(Stored data)

▬▬▬▬▬▬

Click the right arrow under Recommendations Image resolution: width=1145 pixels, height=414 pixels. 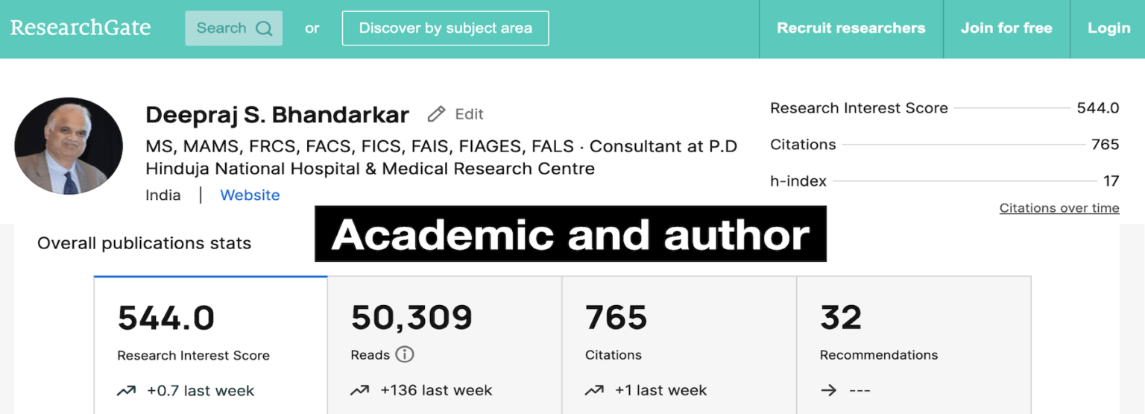(828, 390)
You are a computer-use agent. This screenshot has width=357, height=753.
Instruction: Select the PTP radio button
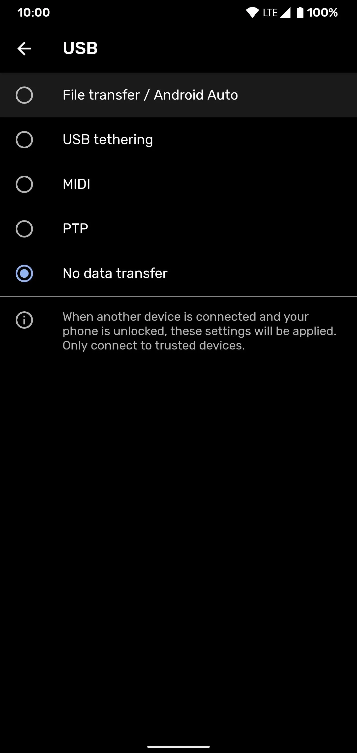(24, 229)
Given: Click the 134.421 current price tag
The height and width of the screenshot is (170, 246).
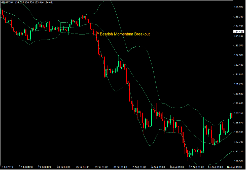Looking at the screenshot, I should tap(238, 31).
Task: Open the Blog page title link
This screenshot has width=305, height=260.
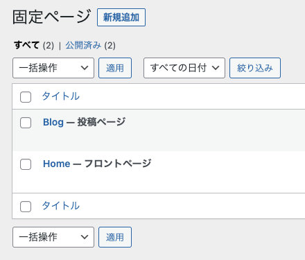Action: tap(53, 122)
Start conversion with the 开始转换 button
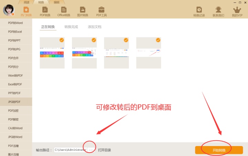This screenshot has height=156, width=248. (x=219, y=150)
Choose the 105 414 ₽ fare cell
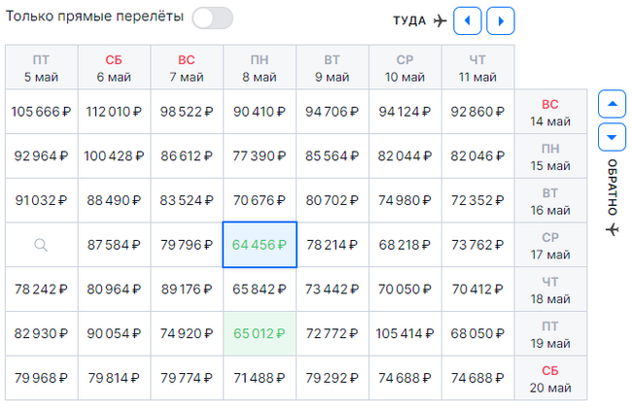The width and height of the screenshot is (632, 410). coord(404,333)
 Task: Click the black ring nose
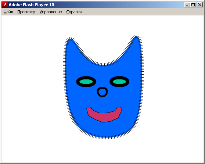coord(102,92)
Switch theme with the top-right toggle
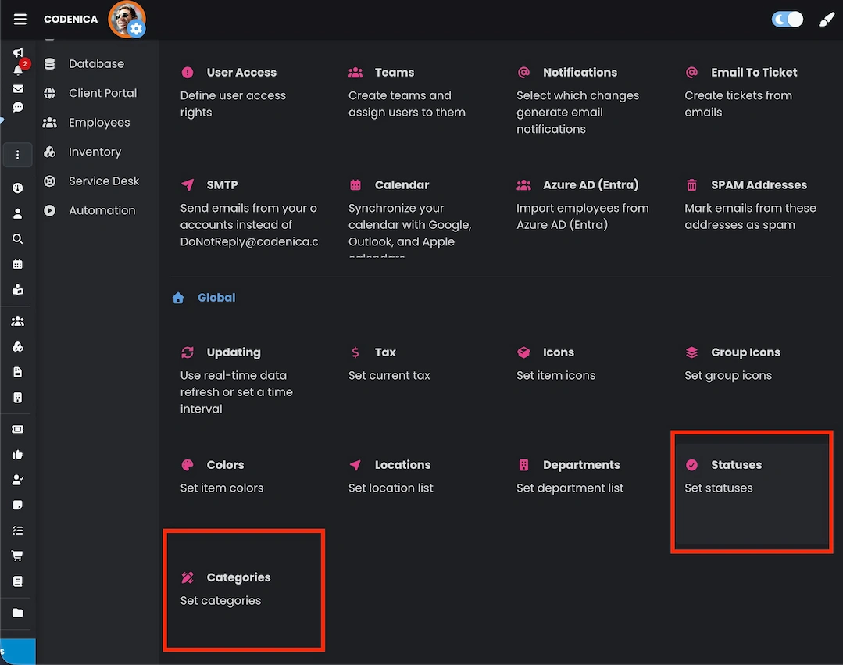Screen dimensions: 843x665 (x=787, y=19)
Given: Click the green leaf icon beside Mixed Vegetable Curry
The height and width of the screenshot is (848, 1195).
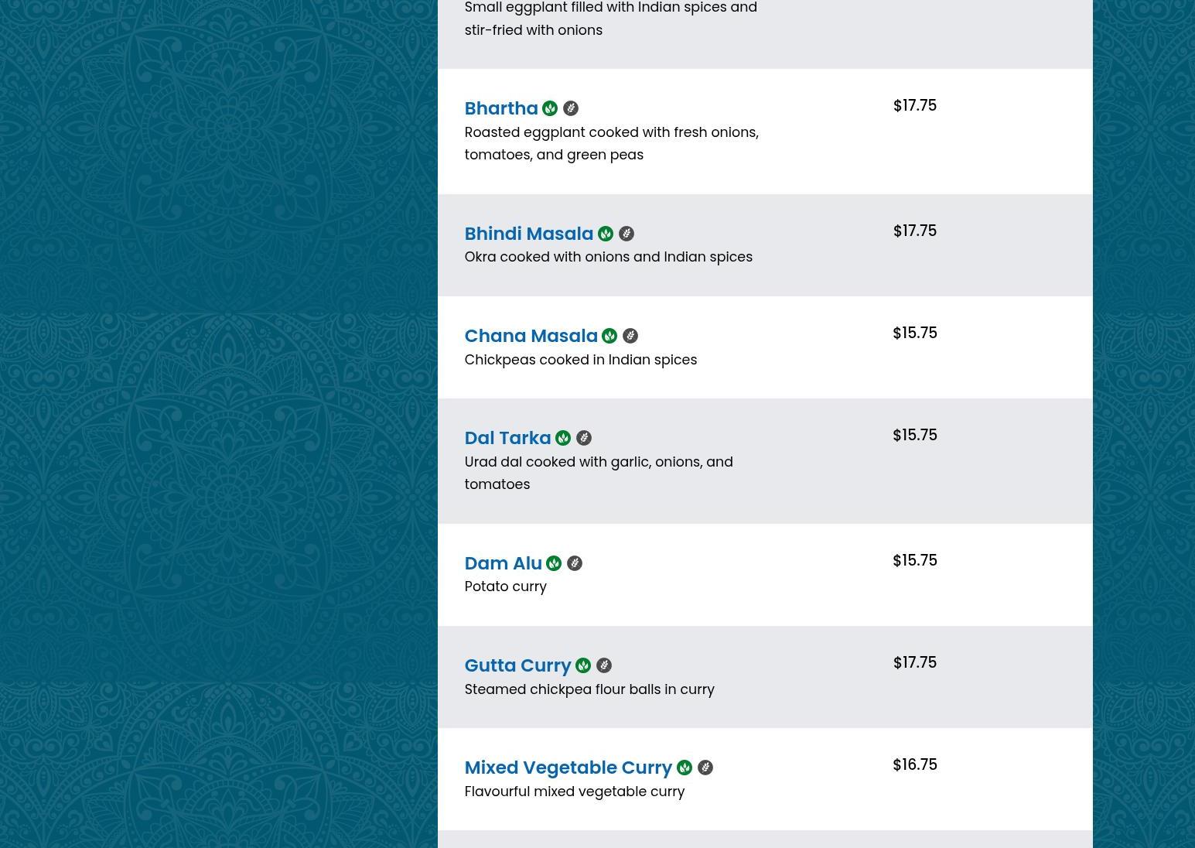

▬▬▬▬▬▬

• _TASK DETAILS_
Filter the records above down to the lines containing "Given".

• _EXERCISE RESULT_
Given: Click the 134.421 current price tag
Given: Click the green leaf icon beside Mixed Vegetable Curry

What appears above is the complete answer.